Shim the workpiece so that the planer’s infeed and outfeed rollers reference against the outriggers. Use a flat work surface to ensure that the strips are parallel.
Outriggers make your planer think your stock is flatter than it is. Remove the strips from long boards before planing the opposite face. If the stock is shorter than 12", keep the strips attached to prevent kickback.
By keeping the plane perpendicular to the work, this long shooting boards does for edges what shorter shooters do for ends. Just make sure that the blade is square to the side.
Shoot the edges of short stock with a plane
Manufacturers warn against running stock less than 12" in length across a jointer. The end of a short board can unexpectedly tip into the cutterhead, causing a dangerous situation. Thankfully, you have a safe alternative—a hand plane.
One of the challenges of jointing with a hand plane is producing an edge that is consistently 90° to the face. The shooting board solves this challenge by maintaining that relationship. The plane rides on its side along the base of the jig as you hold the stock being jointed against a stop on the table board as shown in Photo C.
Of course you’ll need to “arm” your shooting board with the properly sized hand plane. A rule of thumb is that a plane can joint a board that’s two to two and a half times the length of the sole. For the shooting board shown in Figure 1, I used a No. 5 because it has length and mass for smooth and accurate jointing.

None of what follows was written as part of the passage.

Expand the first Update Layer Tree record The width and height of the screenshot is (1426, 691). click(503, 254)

Edge-joint tough boards with a table saw
Sometimes my hand plane and jointer can’t make the cut when they encounter tough, gnarly wood or a severely irregular edge. For those times, I rely on a table saw, a jointing sled, and the right saw blade as shown in Photo D.
A jointing sled works by holding the board tightly in place and allowing the table saw to cut a straight and accurate edge on the board as the edge of the sled registers off the saw’s fence. To prevent splintering on the board’s lower edge, set the table saw’s fence so that the saw blade rips a whisper off the jointing sled. Once you establish the good edge, remove the board from the jig and the jig from the saw table, and then rip the remaining edge with the board’s good edge running against the fence.

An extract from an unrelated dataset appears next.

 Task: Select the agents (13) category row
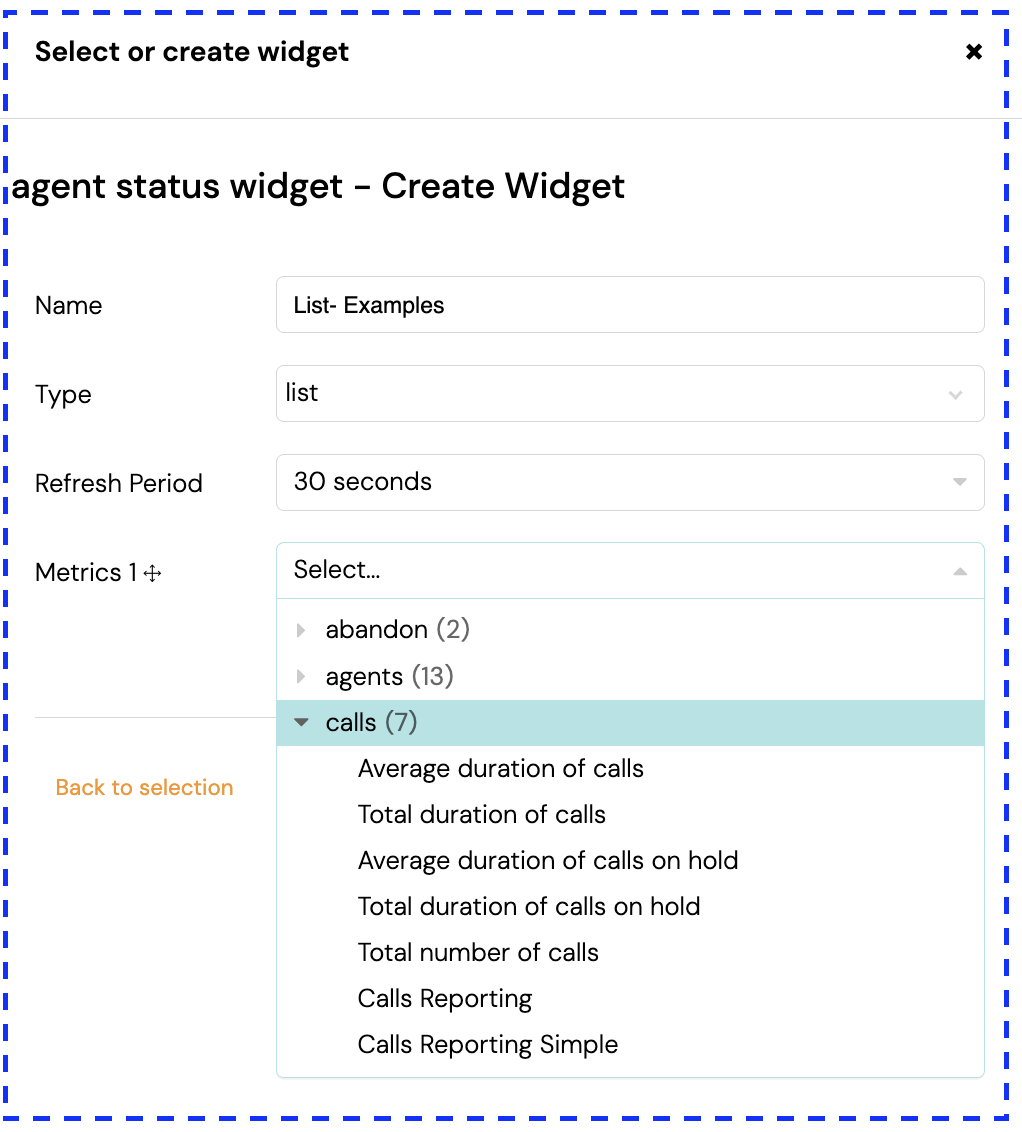(389, 677)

Use a jointing sled and your table saw to cut clean accurate edges on tough-grained boards, and, when needed, to remove wane.
As shown in Figure 2, the jig consists of a carrier board, an adjustable fence, toggle-clamp hold-downs (#143933), 5/16"-18 five-star knobs (#142224), and 1/4" T-track (#149081). If you let the ends of the board extend past the jig ends, you can use the jig with boards measuring as long as 5'. The adjustable fence allows you to joint board widths up to 11" on the table saw.
With a well-adjusted saw, you’ll be able to make a straight cut with any blade, but if you want a glue-up-ready edge, you’ll need the right blade. A premium-quality combination blade such as the Forrest 40T Woodworker II ATB sawblade (#85N52) will do the trick quite nicely.